Frequency-to-place relationship in the uncoiled cochlea.

The ear-brain system is a complex instrument. Currently there are two overlapping theories of how we hear; the place theory of hearing and the temporal theory of hearing. We know from the structure of the cochlea that different parts resonate at different frequencies; the end closest to the stapes resonates at high frequencies and the end furthest from the ossicles resonates at low frequencies. Nerves are connected to hairs located along the cochlea which are stimulated when vibrations are present. A logical conclusion is that each place in the cochlea corresponds to the perception of a given frequency.

How the Place Theory Works

A given frequency presented to the cochlea only causes motion in one part of the cochlea. A problem with the place theory is that the resonance curves turn out to be very broad and they overlap. In other words the sections of the cochlea are low Q-factor resonators. This would seem to make it very difficult for the ear to pick out frequencies which are close together but we know that the just noticeable difference in frequency is about \(1\text{ Hz}\) for frequencies lower than \(1000\text{ Hz}\) for most people. If the place theory of hearing was correct we would expect that changing the frequency from, say \(250\text{ Hz}\) to \(240\text{ Hz}\) would shift the region of the basilar membrane that vibrates and trigger different nerve cells. But what actually happens is that the region that vibrates at \(250\text{ Hz}\) overlaps with the region that vibrates at \(240\text{ Hz}\) to such an extent that pretty much the same nerves are firing.
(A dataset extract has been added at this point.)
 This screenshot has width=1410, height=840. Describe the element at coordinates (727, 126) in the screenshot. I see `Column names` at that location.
We also know from the uncertainty principle that a sharp resonance would mean less information about the duration of the sound. If sharp resonance peaks (high Q-factor for the cochlea) were the mechanism that enabled us to hear frequencies that are close together, we would not be able to hear sudden changes in frequency. A possible explanation to save the place theory might be that neighboring nerves are inhibited by the nerve firing at the center of the excited region.
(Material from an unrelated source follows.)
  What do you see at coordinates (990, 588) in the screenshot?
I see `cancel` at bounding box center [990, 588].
Place Theory vs. Temporal Theory

Place theory is a theory of hearing that states that our perception of sound depends on where each component frequency produces vibrations along the basilar membrane. The main alternative to the place theory is the temporal theory, also known as timing theory. These theories are closely linked with the volley principle or volley theory, a mechanism by which groups of neurons can encode the timing of a sound waveform. In all cases, neural firing patterns in time determine the perception of pitch.

Experiments and Cochlear Implants

Experiments to distinguish between place theory and rate theory are difficult to devise, because of the strong correlation: large vibrations with low rate are produced at the apical end of the basilar membrane while large vibrations with high rate are produced at the basal end. The two can be controlled independently using cochlear implants: pulses with a range of rates can be applied via electrodes distributed along the membrane. Experiments using implant recipients showed that, at low stimulation rates, ratings of pitch on a pitch scale were proportional to the log of stimulation rate, but also decreased with distance from the round window.
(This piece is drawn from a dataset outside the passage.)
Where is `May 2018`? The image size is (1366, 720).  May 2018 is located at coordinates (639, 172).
5 Key Facts About Place Theory

• Place theory was first proposed by Hermann von Helmholtz in the 19th century and has since been a foundational concept in understanding auditory perception.
• In place theory, high-frequency sounds are thought to stimulate hair cells at the base of the cochlea, while low-frequency sounds activate hair cells toward the apex.
• This theory works well for explaining pitch perception for higher frequencies but is less effective for lower frequencies, where other theories like frequency theory apply.
• The ability to distinguish between different pitches relies on the precise location of activation along the basilar membrane in response to varying sound frequencies.
• Place theory supports the understanding of how complex sounds, like music, can be analyzed and interpreted based on their frequency components and spatial distribution in the cochlea.